8

I have a Python source file that looks like this:

import sys
x = sys.stdin.read()
print(x)

I want to invoke this source file by passing it to Python's stdin:

python < source.py

After source.py is read, I want the Python program to start reading from stdin (as shown above). Is this even possible? It appears that the interpreter won't process source.py until it gets an EOF, but if an EOF is received, then sys.stdin.read() won't work.

2 Answers 2

8

Use another FD.

import os

with os.fdopen(3, 'r') as fp:
  for line in fp:
    print line,

...

$ python < source.py 3< input.txt
2

If you don't want to do any fancy stuff on the command line beyond your example, you will have to redirect stdin to your terminal first thing in your python script.
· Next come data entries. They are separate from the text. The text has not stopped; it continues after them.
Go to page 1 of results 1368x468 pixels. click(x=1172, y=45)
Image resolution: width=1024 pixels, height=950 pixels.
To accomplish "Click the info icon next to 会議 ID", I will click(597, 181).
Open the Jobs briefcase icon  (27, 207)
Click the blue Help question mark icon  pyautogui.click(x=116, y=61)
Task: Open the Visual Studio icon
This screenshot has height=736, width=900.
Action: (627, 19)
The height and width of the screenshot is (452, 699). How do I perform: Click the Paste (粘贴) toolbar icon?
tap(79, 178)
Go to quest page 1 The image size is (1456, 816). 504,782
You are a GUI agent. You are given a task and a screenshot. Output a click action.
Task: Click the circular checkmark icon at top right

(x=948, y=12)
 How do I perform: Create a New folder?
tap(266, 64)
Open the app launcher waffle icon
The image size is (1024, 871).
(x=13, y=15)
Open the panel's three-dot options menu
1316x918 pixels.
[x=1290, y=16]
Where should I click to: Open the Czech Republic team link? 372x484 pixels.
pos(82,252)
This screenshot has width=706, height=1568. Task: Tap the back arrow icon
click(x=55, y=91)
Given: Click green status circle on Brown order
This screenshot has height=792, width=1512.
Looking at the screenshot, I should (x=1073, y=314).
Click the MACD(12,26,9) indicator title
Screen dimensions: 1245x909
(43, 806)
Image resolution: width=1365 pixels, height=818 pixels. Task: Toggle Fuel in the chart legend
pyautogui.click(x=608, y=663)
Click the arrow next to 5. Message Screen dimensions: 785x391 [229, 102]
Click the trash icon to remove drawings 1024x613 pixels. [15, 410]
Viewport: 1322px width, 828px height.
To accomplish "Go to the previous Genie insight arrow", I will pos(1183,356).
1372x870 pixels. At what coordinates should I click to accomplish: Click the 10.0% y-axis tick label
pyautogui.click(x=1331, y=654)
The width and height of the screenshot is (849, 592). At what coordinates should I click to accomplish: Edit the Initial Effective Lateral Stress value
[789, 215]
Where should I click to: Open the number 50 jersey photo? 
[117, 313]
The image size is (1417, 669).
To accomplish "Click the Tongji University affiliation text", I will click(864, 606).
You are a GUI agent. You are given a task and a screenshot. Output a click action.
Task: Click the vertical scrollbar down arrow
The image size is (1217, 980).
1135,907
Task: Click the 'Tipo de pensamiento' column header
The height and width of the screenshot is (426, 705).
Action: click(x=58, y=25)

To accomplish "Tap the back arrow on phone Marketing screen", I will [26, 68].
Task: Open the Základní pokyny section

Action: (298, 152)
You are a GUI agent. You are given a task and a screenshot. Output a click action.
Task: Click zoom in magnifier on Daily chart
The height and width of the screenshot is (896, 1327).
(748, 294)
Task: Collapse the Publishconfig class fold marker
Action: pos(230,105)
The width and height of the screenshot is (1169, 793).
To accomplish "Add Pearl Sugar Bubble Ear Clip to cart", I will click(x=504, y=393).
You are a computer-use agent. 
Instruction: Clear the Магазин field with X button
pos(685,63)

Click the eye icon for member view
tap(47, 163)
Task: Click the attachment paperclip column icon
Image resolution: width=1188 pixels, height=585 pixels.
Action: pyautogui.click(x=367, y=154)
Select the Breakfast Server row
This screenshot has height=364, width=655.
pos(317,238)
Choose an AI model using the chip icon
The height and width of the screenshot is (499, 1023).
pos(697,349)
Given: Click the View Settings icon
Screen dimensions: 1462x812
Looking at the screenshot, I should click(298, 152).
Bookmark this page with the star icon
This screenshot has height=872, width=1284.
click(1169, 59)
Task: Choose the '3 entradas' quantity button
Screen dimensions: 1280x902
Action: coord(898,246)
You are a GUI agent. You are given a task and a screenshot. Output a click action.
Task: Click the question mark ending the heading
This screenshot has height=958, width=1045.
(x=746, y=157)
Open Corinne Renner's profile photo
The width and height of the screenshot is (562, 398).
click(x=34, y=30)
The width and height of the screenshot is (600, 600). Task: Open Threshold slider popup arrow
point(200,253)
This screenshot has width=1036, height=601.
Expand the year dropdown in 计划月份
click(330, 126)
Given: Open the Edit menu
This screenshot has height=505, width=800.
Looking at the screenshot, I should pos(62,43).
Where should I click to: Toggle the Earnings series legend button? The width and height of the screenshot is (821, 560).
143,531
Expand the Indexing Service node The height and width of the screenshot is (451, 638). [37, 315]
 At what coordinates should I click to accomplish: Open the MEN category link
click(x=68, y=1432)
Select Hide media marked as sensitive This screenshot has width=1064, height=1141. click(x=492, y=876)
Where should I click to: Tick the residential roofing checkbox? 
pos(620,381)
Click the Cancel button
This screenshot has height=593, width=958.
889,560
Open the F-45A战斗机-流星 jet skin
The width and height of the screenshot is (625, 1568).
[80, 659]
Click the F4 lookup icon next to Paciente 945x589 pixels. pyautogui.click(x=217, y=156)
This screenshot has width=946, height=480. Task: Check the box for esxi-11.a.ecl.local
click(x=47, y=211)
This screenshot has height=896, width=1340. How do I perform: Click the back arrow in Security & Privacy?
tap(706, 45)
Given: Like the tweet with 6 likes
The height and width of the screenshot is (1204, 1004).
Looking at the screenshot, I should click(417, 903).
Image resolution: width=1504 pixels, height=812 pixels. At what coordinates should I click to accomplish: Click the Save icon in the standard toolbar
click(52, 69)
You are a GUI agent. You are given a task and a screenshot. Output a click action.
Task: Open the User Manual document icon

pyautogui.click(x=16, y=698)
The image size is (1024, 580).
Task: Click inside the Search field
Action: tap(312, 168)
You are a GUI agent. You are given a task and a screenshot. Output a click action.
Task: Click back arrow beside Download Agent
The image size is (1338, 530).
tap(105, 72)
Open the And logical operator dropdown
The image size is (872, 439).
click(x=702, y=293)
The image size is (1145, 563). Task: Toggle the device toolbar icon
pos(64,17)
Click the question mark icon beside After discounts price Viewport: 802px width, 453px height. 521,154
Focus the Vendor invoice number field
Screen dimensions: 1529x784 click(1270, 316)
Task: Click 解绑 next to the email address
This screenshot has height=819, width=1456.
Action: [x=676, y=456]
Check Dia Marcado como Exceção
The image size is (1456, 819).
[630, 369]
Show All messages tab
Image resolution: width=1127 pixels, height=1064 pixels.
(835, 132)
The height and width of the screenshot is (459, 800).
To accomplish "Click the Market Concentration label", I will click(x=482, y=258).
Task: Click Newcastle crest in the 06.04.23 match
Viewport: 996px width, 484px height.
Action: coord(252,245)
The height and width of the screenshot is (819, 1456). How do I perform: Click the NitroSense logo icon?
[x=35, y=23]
You can do that by invoking the command tty from within Python and getting the path to your tty, then changing sys.stdin to that.

import sys, os
tty_path = os.popen('tty', 'r').read().strip() # Read output of "tty" command
sys.stdin = open(tty_path, 'r') # Open the terminal for reading and set stdin to it

I believe that should do what you want.

EDIT:

I was mistaken. This will fail for your use case. You need some way of passing the current TTY path to the script. Try this instead:

import sys, os
tty_path = os.environ['TTY']
sys.stdin = open(tty_path, 'r') # Open the terminal for reading and set stdin to it

But you must then invoke the script slightly differently:

TTY=`tty` python < source.py

I should add that I think the sanest way—avoiding this issue entirely—would be to not redirect the script to python's stdin at all and just invoke it with python source.py.